- Action item
Your task is to repeat exactly the lines below between the line holding "Image resolution: width=690" and the line holding "Given: Switch to the Endpoints tab", inclusive, and only those.

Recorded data
——
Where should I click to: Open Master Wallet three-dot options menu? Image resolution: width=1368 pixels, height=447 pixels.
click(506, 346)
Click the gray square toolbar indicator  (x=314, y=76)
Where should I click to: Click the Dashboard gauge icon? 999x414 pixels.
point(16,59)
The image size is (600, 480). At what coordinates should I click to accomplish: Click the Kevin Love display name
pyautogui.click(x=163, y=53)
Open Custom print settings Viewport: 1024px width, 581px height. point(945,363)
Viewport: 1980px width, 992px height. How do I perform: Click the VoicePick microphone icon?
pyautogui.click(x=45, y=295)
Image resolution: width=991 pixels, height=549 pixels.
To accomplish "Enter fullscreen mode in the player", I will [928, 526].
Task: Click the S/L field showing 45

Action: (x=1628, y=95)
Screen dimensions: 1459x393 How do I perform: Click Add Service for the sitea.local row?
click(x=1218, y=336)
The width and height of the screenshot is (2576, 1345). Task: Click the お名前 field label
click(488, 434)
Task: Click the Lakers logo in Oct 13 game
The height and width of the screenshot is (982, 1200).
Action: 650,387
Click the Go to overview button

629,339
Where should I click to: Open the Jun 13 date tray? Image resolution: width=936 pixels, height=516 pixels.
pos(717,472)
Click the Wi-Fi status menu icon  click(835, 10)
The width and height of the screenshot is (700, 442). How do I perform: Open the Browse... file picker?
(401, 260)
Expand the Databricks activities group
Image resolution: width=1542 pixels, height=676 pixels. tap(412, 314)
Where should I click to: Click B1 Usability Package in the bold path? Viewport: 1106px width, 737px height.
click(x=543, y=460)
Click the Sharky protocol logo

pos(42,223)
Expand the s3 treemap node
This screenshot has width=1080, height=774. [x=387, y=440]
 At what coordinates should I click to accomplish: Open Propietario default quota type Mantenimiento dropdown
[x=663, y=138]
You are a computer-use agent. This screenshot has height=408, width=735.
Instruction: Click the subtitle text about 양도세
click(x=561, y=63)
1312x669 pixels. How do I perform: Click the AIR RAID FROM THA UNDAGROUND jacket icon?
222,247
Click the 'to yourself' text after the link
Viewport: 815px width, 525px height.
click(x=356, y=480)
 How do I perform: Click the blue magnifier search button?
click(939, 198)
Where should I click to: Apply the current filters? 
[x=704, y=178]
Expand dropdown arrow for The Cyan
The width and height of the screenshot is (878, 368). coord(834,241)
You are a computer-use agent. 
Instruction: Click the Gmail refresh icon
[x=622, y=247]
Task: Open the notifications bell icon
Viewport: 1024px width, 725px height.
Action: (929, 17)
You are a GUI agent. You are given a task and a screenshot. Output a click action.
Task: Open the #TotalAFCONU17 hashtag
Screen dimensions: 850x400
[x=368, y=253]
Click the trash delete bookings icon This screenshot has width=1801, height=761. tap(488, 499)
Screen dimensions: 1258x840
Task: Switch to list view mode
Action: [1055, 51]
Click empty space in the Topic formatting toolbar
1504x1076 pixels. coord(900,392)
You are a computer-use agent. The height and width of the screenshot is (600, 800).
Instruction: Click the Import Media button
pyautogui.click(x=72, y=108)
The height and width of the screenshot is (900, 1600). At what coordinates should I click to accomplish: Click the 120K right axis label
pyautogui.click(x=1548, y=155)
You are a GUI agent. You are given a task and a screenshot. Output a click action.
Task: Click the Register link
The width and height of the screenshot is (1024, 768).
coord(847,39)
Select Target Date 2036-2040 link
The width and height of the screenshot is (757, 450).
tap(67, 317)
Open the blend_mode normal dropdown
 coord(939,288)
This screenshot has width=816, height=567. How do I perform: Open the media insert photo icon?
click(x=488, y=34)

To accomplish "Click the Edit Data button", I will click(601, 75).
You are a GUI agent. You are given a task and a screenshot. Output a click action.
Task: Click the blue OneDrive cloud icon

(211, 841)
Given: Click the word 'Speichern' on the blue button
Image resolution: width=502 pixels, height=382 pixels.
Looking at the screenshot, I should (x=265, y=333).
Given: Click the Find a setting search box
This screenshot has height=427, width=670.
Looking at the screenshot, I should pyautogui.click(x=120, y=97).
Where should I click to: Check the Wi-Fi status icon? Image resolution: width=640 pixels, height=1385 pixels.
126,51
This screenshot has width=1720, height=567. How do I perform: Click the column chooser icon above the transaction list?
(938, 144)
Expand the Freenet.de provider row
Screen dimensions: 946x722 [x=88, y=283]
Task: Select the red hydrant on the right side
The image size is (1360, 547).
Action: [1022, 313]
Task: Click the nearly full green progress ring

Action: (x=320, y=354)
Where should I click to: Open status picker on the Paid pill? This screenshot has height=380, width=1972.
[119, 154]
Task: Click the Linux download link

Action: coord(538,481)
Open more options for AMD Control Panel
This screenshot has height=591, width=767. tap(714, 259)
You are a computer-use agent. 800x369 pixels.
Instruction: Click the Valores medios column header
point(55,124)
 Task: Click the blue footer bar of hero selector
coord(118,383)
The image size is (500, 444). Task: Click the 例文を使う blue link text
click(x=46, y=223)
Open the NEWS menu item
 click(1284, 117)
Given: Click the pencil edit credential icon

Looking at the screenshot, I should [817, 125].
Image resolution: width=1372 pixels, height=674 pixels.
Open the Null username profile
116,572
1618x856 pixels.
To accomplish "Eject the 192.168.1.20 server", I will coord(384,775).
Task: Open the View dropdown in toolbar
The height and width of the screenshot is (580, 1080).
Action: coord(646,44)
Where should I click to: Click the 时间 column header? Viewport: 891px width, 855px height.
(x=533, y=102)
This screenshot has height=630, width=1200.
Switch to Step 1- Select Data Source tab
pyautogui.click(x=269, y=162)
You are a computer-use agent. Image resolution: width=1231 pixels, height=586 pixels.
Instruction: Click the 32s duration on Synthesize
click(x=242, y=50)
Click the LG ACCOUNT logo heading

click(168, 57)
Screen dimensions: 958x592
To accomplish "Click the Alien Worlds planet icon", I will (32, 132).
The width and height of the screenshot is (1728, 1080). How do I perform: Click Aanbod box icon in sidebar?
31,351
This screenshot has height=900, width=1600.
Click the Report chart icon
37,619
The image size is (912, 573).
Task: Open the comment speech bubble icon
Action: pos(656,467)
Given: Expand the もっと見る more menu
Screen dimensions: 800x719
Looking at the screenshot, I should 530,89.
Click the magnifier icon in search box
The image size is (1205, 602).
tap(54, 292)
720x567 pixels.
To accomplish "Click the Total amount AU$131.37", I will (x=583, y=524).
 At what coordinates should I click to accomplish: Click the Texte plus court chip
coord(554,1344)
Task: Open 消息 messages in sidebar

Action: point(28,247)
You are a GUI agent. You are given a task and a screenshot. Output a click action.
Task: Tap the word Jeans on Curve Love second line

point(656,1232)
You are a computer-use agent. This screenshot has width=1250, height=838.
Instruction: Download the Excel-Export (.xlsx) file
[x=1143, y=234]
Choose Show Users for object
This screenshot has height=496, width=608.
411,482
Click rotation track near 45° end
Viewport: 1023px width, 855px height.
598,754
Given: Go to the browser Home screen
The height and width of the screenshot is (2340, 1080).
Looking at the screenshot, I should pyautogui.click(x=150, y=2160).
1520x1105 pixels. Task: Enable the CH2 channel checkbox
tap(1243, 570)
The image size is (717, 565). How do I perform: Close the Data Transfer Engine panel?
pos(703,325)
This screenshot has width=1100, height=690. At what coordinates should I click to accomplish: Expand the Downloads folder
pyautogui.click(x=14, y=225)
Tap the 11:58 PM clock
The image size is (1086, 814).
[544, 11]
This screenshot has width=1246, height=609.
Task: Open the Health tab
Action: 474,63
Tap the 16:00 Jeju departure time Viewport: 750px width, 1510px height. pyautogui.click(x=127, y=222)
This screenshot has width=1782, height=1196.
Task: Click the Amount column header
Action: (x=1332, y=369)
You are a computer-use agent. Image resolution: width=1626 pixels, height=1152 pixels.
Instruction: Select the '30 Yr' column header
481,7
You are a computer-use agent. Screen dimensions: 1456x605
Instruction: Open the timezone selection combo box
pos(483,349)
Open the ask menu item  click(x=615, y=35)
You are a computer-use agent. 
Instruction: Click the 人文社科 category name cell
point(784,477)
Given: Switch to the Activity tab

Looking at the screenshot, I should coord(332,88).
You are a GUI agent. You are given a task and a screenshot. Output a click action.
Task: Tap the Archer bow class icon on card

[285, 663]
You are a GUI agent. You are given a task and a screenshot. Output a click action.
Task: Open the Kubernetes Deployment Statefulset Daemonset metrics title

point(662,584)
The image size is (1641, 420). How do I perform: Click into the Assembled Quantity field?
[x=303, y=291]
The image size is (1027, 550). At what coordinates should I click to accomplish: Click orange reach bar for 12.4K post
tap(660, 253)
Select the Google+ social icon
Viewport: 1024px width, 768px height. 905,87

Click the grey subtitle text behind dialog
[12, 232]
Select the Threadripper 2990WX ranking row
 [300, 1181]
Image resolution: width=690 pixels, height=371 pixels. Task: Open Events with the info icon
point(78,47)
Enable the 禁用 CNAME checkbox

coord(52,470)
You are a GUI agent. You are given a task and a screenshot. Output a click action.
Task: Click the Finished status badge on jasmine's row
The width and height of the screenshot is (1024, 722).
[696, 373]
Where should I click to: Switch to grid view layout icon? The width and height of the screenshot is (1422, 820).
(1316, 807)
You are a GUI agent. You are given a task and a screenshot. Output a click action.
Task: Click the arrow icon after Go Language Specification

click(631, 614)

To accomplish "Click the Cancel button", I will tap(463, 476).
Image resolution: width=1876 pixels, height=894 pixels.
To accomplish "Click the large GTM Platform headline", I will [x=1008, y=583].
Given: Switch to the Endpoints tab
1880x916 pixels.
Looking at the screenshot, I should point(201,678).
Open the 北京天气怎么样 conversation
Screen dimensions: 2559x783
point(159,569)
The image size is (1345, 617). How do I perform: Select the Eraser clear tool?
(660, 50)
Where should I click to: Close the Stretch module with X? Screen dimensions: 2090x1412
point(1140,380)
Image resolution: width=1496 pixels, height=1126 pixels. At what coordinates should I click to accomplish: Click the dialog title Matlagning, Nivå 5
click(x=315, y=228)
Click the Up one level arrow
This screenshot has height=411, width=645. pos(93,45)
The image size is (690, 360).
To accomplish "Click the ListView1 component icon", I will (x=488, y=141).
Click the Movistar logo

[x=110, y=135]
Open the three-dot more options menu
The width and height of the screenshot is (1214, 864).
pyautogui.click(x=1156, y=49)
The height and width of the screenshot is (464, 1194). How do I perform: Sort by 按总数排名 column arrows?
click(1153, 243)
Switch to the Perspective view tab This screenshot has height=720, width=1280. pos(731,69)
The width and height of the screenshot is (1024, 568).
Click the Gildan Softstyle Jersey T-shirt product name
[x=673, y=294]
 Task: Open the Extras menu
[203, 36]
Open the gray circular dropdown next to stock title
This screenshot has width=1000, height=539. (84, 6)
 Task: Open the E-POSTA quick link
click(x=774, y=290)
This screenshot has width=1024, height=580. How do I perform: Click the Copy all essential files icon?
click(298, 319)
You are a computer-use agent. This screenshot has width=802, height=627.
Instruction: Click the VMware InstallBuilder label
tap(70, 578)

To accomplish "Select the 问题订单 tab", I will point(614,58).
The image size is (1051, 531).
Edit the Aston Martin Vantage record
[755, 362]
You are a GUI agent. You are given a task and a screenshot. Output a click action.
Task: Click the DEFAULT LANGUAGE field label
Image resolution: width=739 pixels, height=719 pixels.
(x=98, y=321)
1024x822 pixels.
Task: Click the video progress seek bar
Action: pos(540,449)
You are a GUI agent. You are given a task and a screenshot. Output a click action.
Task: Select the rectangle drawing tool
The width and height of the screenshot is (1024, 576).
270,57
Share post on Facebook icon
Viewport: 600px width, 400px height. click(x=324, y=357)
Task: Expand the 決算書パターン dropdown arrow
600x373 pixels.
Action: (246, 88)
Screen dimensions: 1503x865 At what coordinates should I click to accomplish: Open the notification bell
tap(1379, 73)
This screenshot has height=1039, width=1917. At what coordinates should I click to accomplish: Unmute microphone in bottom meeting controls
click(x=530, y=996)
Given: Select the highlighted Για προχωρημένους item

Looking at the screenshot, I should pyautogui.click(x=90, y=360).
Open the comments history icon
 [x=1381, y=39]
——
- Answer to this problem
Image resolution: width=690 pixels, height=371 pixels. Task: Open Events with the info icon
point(78,47)
Enable the 禁用 CNAME checkbox

coord(52,470)
You are a GUI agent. You are given a task and a screenshot. Output a click action.
Task: Click the Finished status badge on jasmine's row
The width and height of the screenshot is (1024, 722).
[696, 373]
Where should I click to: Switch to grid view layout icon? The width and height of the screenshot is (1422, 820).
(1316, 807)
You are a GUI agent. You are given a task and a screenshot. Output a click action.
Task: Click the arrow icon after Go Language Specification

click(631, 614)

To accomplish "Click the Cancel button", I will tap(463, 476).
Image resolution: width=1876 pixels, height=894 pixels.
To accomplish "Click the large GTM Platform headline", I will [x=1008, y=583].
Given: Switch to the Endpoints tab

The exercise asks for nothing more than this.